Nevertheless I consider that the results of my researches are sufficiently definite to enable me to deduce from them some well founded conclusions.
In this summary I shall, however, confine myself to the most obvious conclusions. It has indeed of late become too common to draw the most sweeping conclusions as to infective diseases in general from the most unimportant observations on bacteria. I shall not follow this custom, although the material at my command would furnish rich food for meditation. For the longer I study infective diseases the more am I convinced that generalisations of new facts are here a mistake, and that every individual infective disease or group of closely allied diseases must be investigated for itself.
As regards the artificial traumatic infective diseases observed by me, the conditions which must be established before their parasitic nature can be proved, we completely fulfilled in the case of the first five, but only partially in that of the sixth. For the infection was produced by such small quantities of fluid (blood, serum, pus, etc.) that the result cannot be attributed to a merely chemical poison.
In the materials used for inoculation bacteria were without exception present, and in each disease a different and well marked form of organism could be demonstrated.
At the same time, the bodies of those animals which died of the artificial traumatic infective diseases contained bacteria in such numbers that the symptoms and the death of the animals were sufficiently explained. Further, the bacteria found were identical with those which were present in the fluid used for inoculation, and a definite form of organisms corresponded in every instance to a distinct disease.
These artificial traumatic infective diseases bear the greatest resemblance to human traumatic infective diseases, both as regards their origin from putrid substances, their course, and the result of post-mortem examination. Further, in the first case, just as in the last, the parasitic organisms could be only imperfectly demonstrated by the earlier methods of investigation; not till an improved method of procedure was introduced was it possible to obtain complete proof that they were parasitic diseases. We are therefore justified in assuming that human traumatic infective diseases will in all probability be proved to be parasitic when investigated by these improved methods.
On the other hand, it follows from the fact that a definite pathogenic bacterium, e. g., the septicæmic bacillus, cannot be inoculated on every variety of animal (a similar fact is also true with regard to the bacillus anthracis); that the septicæmia of mice, rabbits, and man are not under all circumstances produced by the same bacterial form. It is of course possible that one or other of the bacteric forms found in animals also play a part in such diseases in the human subject. That, however, must be especially demonstrated for each case; _a priori_ one need only expect that bacteria are present; as regards form, size and conditions of growth, they may be similar, but not always the same, even in what appear to be similar diseases in different animals.

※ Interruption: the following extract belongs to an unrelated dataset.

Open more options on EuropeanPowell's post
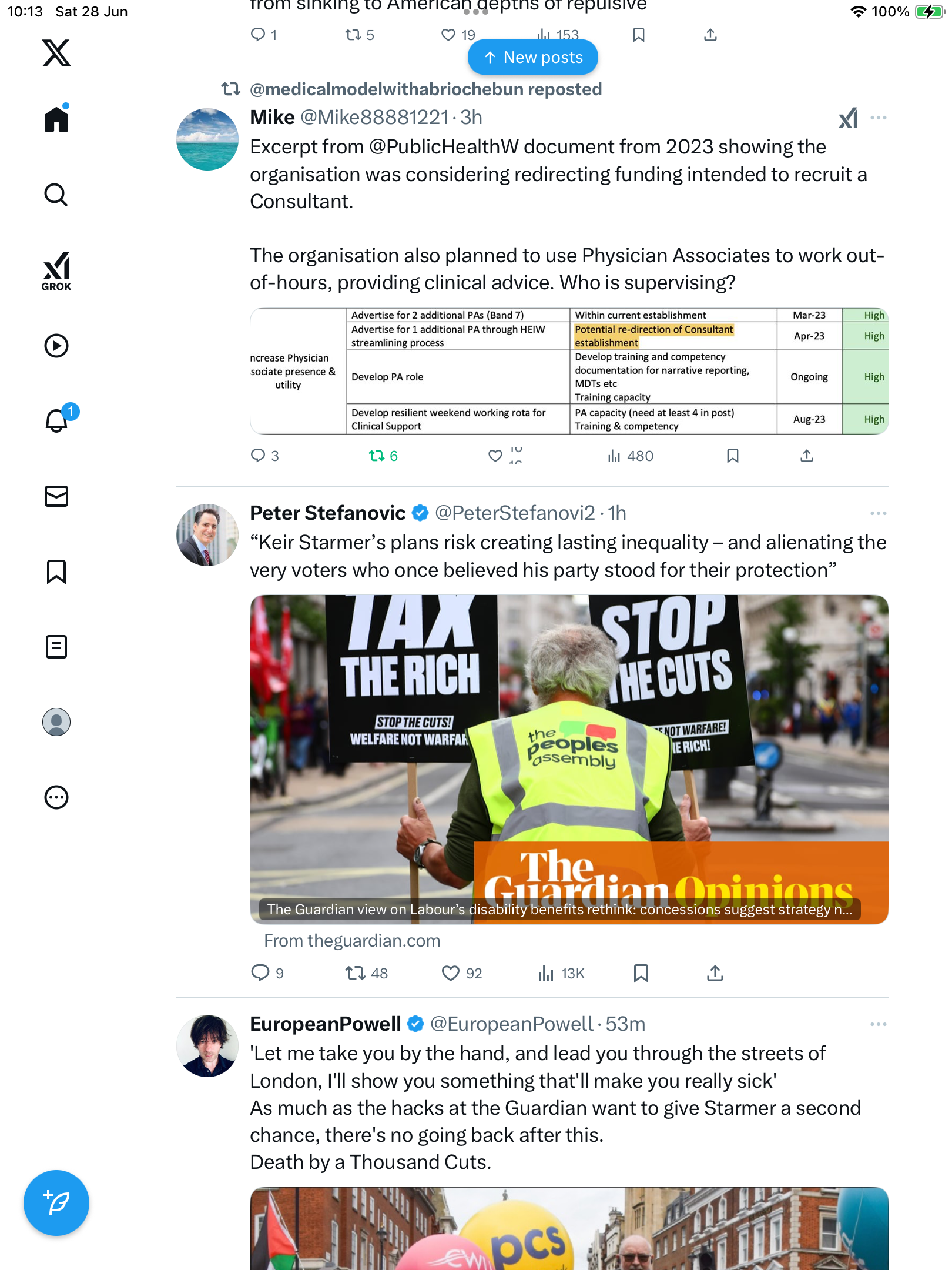The width and height of the screenshot is (952, 1270). (x=879, y=1024)
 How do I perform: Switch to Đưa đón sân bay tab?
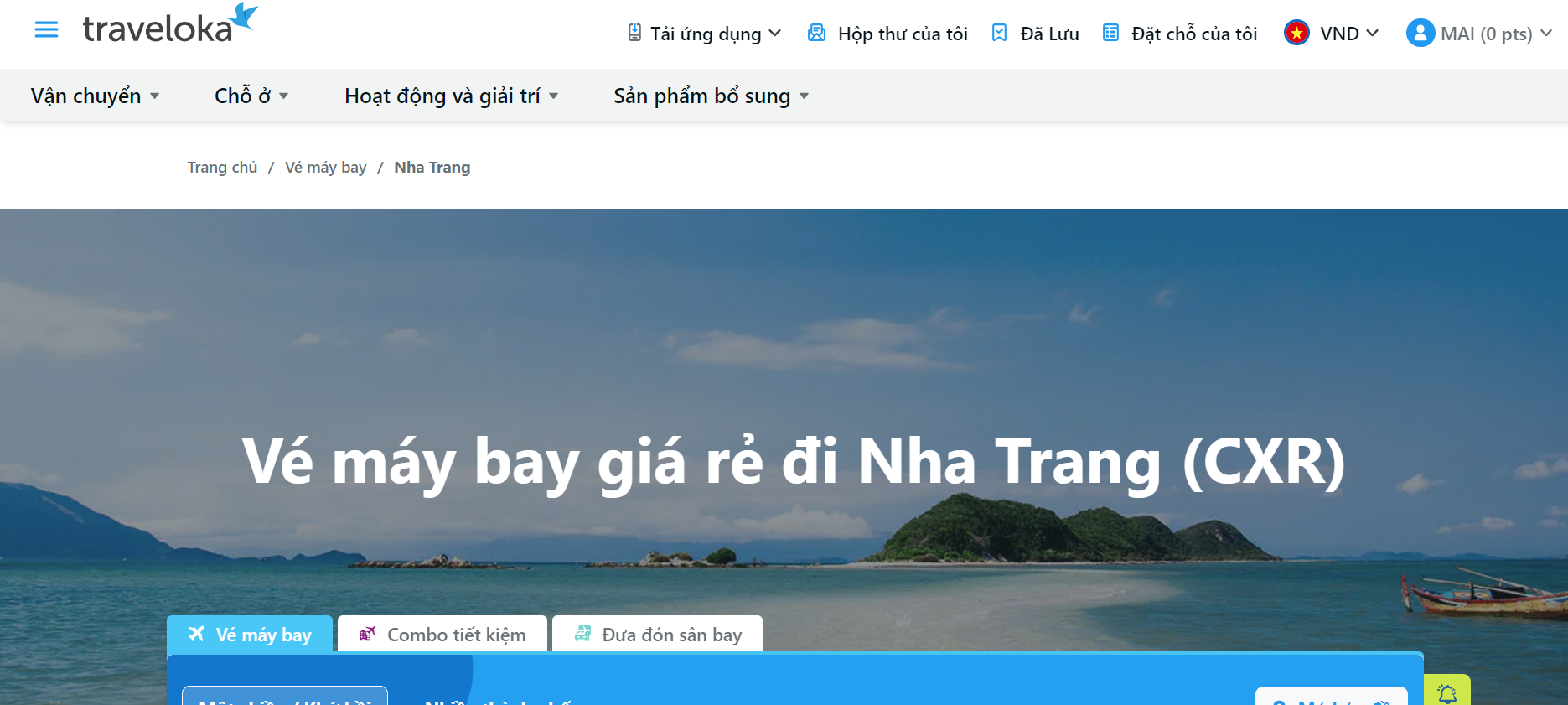[658, 635]
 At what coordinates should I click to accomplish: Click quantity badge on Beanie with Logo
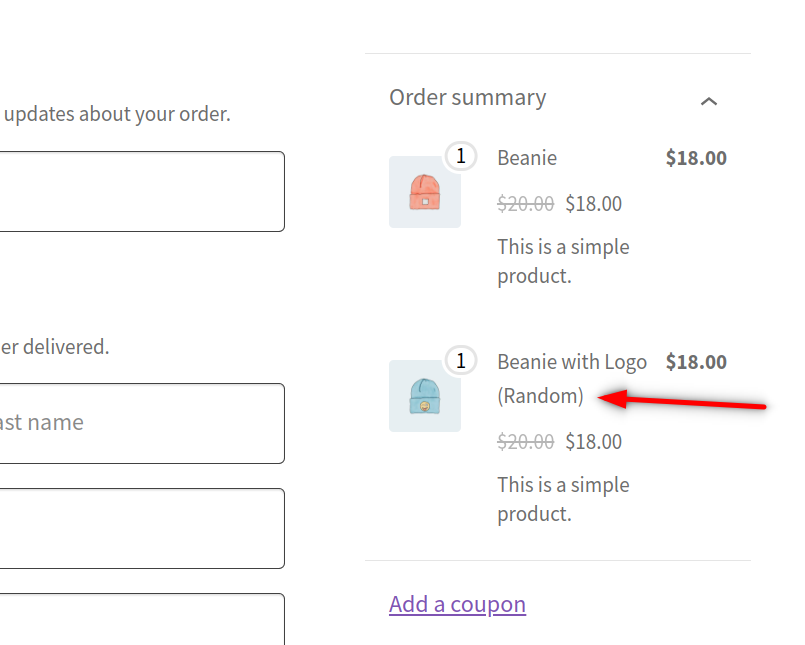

Besides the pathogenic bacteria already found in animals there are no doubt many others. My experiments refer only to those diseases which ended fatally. Even these are in all probability not exhausted in the six forms mentioned. Further experiments on many different species of animals, with the most putrid substances and with every possible modification in the method of application, will doubtless bring to light a number of other infective diseases, which will lead to further conclusions regarding infective diseases and pathogenic bacteria.
But even in the small series of experiments which I was able to carry out, one fact was so prominent that I must regard it as constant, and, as it helps to remove most of the obstacles to the admission of the existence of a centagium vivum for traumatic infective diseases, I look on it as the most important result of my work. I refer to the differences which exist between pathogenic bacteria and to the constancy of their characters. A distinct bacteric form corresponds, as we have seen, to each disease, and this form always remains the same, however often the disease is transmitted from one animal to another. Further, when we succeed in reproducing the same disease _de novo_ by the injection of putrid substances, only the same bacteric form occurs which was before found to be specific for that disease.

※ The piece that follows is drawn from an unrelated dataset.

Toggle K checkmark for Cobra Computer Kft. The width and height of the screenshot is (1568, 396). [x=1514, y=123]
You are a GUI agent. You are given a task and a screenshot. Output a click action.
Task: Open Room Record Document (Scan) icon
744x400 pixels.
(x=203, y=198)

Further, the differences between these bacteria are as great as could be expected between particles which border on the invisible. With regard to these differences, I refer not only to the size and form of the bacteria, but also to the conditions of their growth, which can be best recognized by observing their situation and grouping. I therefore study not only the individual alone, but the whole group of bacteria, and would, for example, consider a micrococcus which in one species of animal occurred only in masses (i. e., in a zooglæa form), as different from another which in the same variety of animal, under the same conditions of life, was only met with as isolated individuals. Attention must also be paid to the physiological effect, of which I scarcely know a more striking example than the case of the bacillus and the chain-like micrococcus growing together in the cellular tissue of the ear; the one passing into the blood and penetrating into the white blood corpuscles, the other spreading out slowly into the tissues in its vicinity and destroying everything around about; or again, the case of the septicæmic and pyæmic micrococci of the rabbit in their different relations to the blood; or lastly, the bacilli only extending over the surface of the aural cartilage in the erysipetalous disease, as contrasted with the bacillus anthracis, likewise inoculated on the rabbit’s ear, but quickly passing into the blood.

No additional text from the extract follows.